丸亀製麺は、夏商戦前半の6月にも「鬼おろし肉ぶっかけうどん」「鬼おろし鶏からぶっかけうどん」「鬼おろし豚しゃぶぶっかけうどん」「あさり冷かけうどん」「青唐おろしぶっかけうどん」を提供しており、6~7月にかけての夏メニューへの取り組みが半端ではない。「鬼おろし肉ぶっかけうどん」と「鬼おろし鶏からぶっかけうどん」は、女性客からも大人気になっているという。同社も秋に、改良型メニューを市場投入する予定と、新商品の開発に余念がない。
丸亀製麺とリンガーハットは、まったく異なる種類の外食チェーンに見えるが、試食会での取材によって、実は競争していることがわかった。リンガーハットの関係者に、競争相手はどこかと尋ねると、意外にも「『丸亀製麺』を意識している」と答える。両者はSCのフードコートへ必ずと言ってよいほど出店している人気店で、フードコートの同じ床で競争しているのである。商品で直接競合するわけではないのだが、フードコートを訪れる客が自店へと足を向けてくれるように考える中で、意識してしまうのだという。フードコートでは、長崎ちゃんぽんと、讃岐うどんは意外にも競い合っているのだ。

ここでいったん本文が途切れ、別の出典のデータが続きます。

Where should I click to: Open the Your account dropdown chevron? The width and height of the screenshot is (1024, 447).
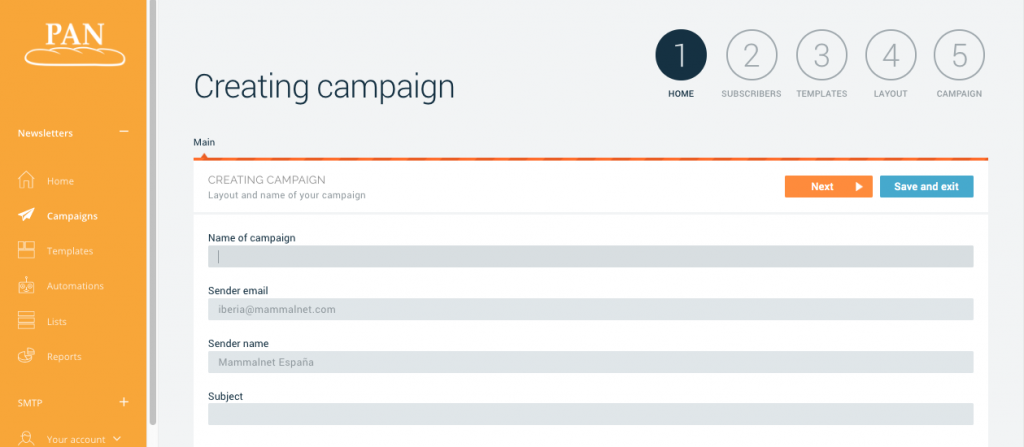click(118, 438)
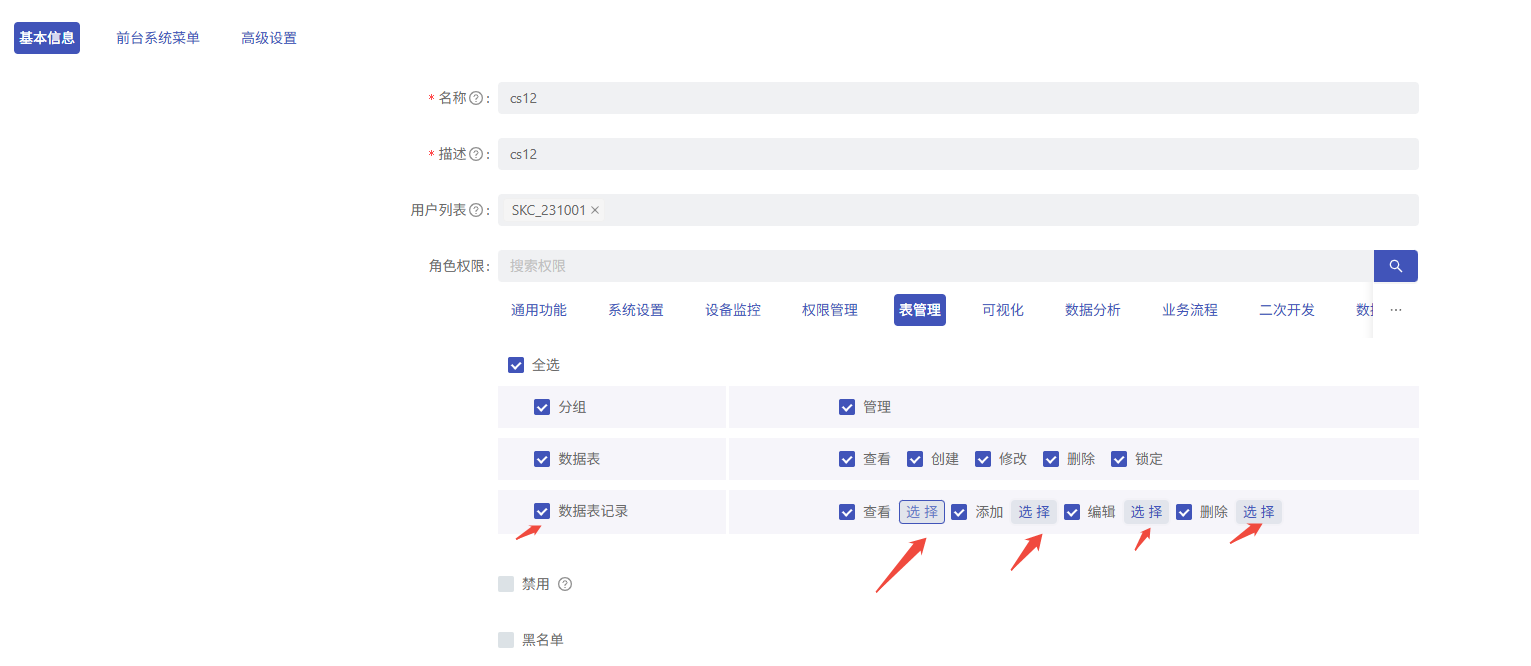Click 选择 next to 添加 in 数据表记录
1531x666 pixels.
pyautogui.click(x=1033, y=511)
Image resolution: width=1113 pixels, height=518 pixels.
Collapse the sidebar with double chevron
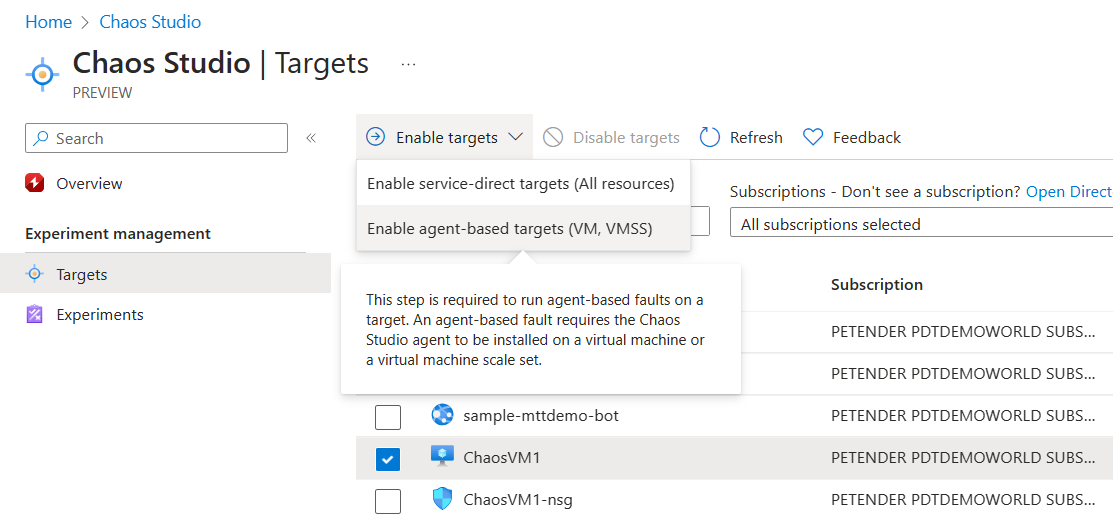click(311, 138)
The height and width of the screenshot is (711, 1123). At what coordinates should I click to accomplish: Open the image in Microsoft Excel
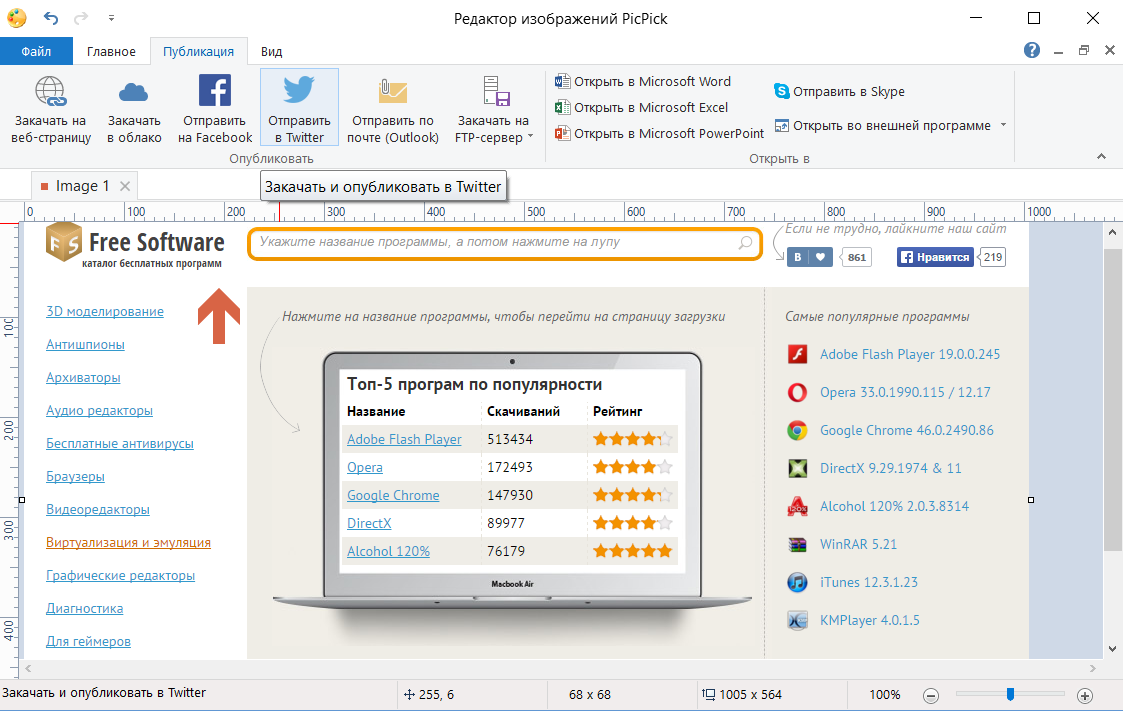(641, 107)
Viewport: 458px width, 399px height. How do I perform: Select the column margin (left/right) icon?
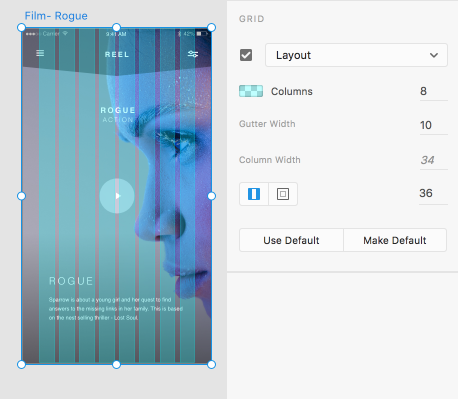click(254, 194)
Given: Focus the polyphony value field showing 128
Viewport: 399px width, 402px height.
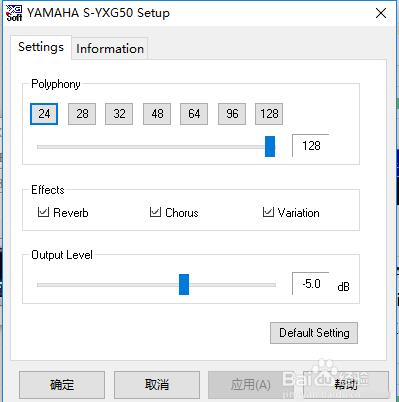Looking at the screenshot, I should click(311, 146).
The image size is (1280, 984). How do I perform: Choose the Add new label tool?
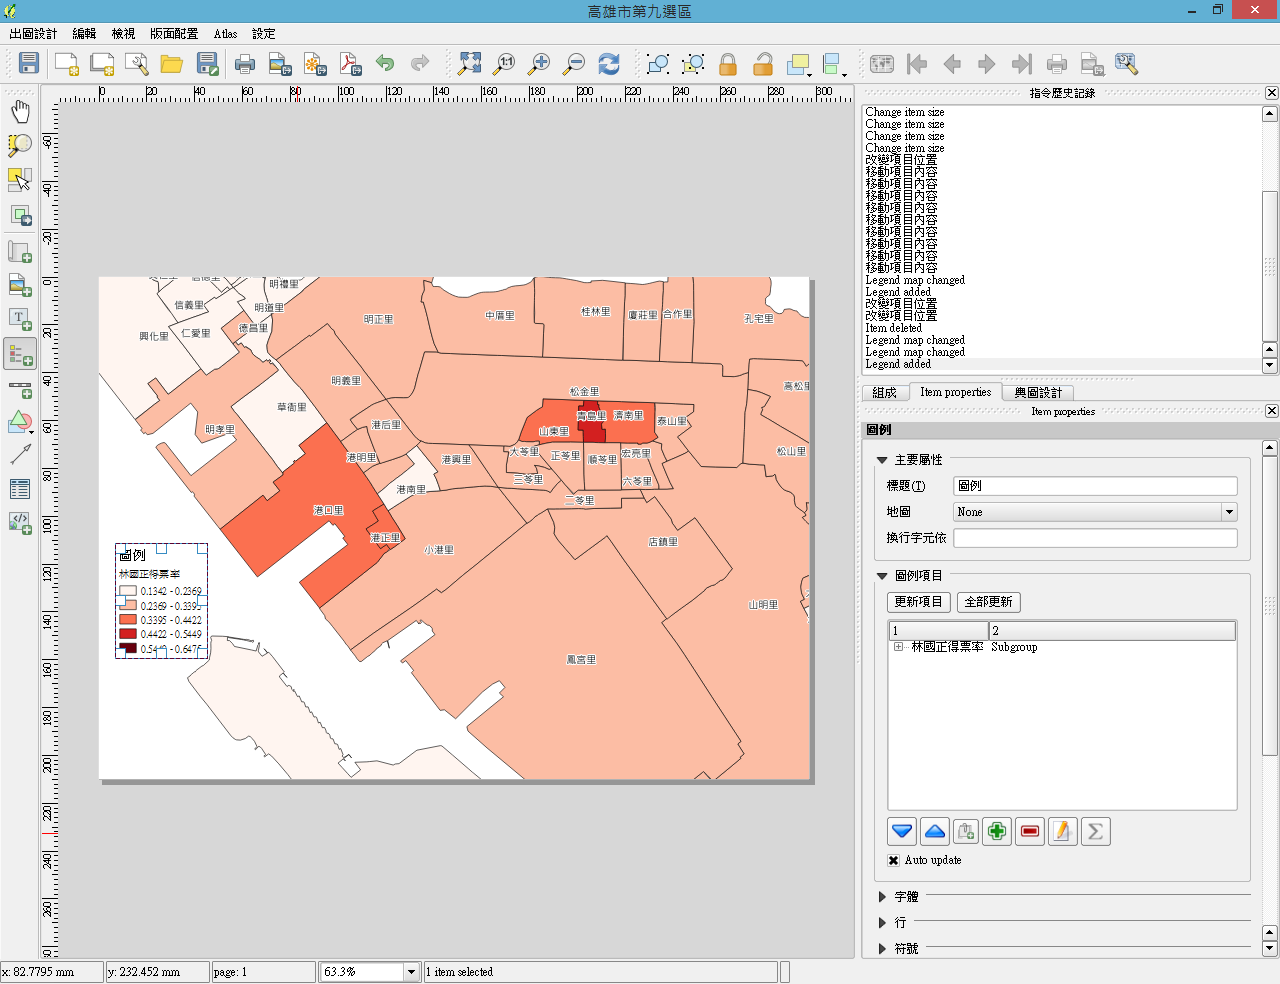click(20, 319)
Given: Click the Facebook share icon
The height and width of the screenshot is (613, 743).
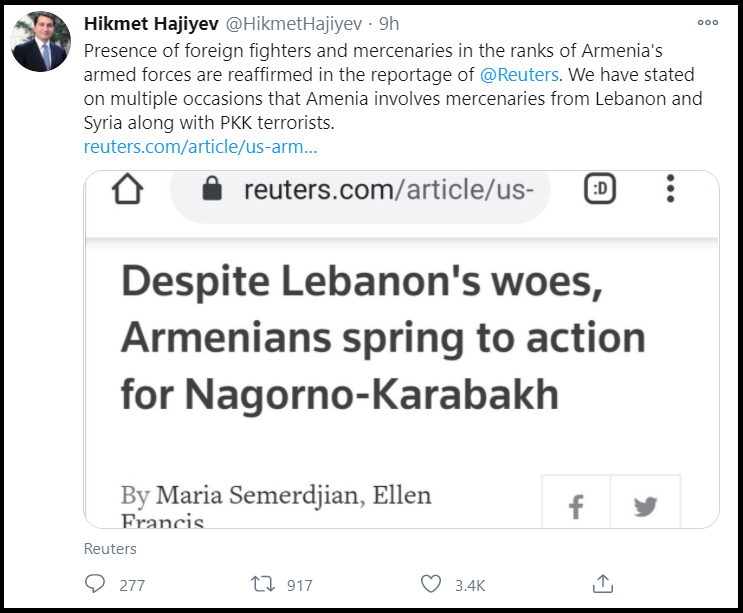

新型コロナ感染症の第7波により、混雑した場所へ出かけるのがはばかられる夏であるが、客の少ない時間帯に涼しいSCのフードコートへ赴き、長崎ちゃんぽんと讃岐うどんの熱き戦いを、冷たいメニューを介して味わいに行くのも新しい資本主義への参加の仕方になるのかもしれないと思った。